David Miller Jan. 15, 2010, 8:36 a.m. UTC | #1
From: Krishna Kumar <krkumar2@in.ibm.com>
Date: Fri, 15 Jan 2010 11:03:52 +0530

> From: Krishna Kumar <krkumar2@in.ibm.com>
> 
> Remove inline skb data in tcp_sendmsg(). For the few devices that
> don't support NETIF_F_SG, dev_queue_xmit will call skb_linearize,
> and pass the penalty to those slow devices (the following drivers
> do not support NETIF_F_SG: 8139cp.c, amd8111e.c, dl2k.c, dm9000.c,
> dnet.c, ethoc.c, ibmveth.c, ioc3-eth.c, macb.c, ps3_gelic_net.c,
> r8169.c, rionet.c, spider_net.c, tsi108_eth.c, veth.c,
> via-velocity.c, atlx/atl2.c, bonding/bond_main.c, can/dev.c,
> cris/eth_v10.c).

I was really surprised to see r8169.c in that list.
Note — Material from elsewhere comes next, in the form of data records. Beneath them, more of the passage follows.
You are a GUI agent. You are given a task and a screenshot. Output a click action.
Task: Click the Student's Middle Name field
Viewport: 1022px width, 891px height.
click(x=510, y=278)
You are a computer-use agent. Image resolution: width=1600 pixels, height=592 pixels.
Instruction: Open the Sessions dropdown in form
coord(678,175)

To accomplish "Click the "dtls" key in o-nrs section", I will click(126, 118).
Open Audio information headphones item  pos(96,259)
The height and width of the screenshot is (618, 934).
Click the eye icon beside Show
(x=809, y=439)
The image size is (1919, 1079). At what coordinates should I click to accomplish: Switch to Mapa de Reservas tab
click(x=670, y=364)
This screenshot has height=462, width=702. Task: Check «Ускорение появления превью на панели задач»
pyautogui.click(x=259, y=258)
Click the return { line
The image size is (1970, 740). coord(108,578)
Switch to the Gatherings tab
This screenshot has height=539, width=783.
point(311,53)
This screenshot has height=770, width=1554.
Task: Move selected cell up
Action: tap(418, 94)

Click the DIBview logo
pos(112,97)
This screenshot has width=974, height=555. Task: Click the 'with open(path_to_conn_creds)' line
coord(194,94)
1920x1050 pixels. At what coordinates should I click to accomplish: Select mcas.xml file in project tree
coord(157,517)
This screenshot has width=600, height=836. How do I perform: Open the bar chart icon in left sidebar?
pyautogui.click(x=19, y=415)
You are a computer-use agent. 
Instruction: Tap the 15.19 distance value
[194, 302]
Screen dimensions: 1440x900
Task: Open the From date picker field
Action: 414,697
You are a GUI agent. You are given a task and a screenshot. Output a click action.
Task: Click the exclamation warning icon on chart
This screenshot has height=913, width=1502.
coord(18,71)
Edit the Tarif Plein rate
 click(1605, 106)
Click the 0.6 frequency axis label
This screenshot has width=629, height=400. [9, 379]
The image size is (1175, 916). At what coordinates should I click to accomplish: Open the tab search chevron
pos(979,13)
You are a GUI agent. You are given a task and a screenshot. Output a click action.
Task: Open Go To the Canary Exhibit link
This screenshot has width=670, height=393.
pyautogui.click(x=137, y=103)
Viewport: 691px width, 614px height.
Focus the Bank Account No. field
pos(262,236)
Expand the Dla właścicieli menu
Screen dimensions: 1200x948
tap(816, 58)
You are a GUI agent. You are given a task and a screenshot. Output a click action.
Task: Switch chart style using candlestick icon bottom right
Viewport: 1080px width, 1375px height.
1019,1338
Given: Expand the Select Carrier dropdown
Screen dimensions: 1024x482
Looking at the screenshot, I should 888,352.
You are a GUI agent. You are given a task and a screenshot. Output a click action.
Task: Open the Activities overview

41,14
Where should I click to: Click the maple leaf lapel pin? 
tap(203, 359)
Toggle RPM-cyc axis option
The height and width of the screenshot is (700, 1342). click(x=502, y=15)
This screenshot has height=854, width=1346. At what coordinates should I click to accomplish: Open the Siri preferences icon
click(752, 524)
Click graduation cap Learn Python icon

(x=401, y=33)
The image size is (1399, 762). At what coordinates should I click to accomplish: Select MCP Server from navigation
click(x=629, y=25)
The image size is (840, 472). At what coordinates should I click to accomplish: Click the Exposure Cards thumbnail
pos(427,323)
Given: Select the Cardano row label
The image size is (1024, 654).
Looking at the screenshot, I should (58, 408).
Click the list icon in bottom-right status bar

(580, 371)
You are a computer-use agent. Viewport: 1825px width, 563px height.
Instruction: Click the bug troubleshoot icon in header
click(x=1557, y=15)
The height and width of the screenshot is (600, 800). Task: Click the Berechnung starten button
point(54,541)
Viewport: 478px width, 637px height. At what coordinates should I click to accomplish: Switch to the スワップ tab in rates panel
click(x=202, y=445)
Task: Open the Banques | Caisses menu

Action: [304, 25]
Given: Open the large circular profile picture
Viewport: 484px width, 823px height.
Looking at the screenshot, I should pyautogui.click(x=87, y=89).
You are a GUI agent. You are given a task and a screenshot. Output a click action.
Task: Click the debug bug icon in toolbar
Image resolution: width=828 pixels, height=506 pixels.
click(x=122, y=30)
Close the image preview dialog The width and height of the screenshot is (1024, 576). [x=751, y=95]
It even has all the code in it's ->ndo_start_xmit() method
to build fragments properly and handle segmented SKBs, it
simply doesn't set NETIF_F_SG in dev->features for whatever
reason.

Bonding it on your list, but it does indeed support NETIF_F_SG
as long as all of it's slaves do.  See bond_compute_features()
and how it uses netdev_increment_features() over the slaves.

Anyways...

> This patch does not affect devices that support SG but turn off
> via ethtool after register_netdev.
> 
> I ran the following test cases with iperf - #threads: 1 4 8 16 32
> 64 128 192 256, I/O sizes: 256 4K 16K 64K, each test case runs for
> 1 minute, repeat 5 iterations. Total test run time is 6 hours.
> System is 4-proc Opteron, with a Chelsio 10gbps NIC. Results (BW
> figures are the aggregate across 5 iterations in mbps):
 ...
> Please review if the idea is acceptable.
> 
> Signed-off-by: Krishna Kumar <krkumar2@in.ibm.com>

So how bad does it kill performance for a chip that doesn't
support NETIF_F_SG?

That's what people will complain about if this goes in.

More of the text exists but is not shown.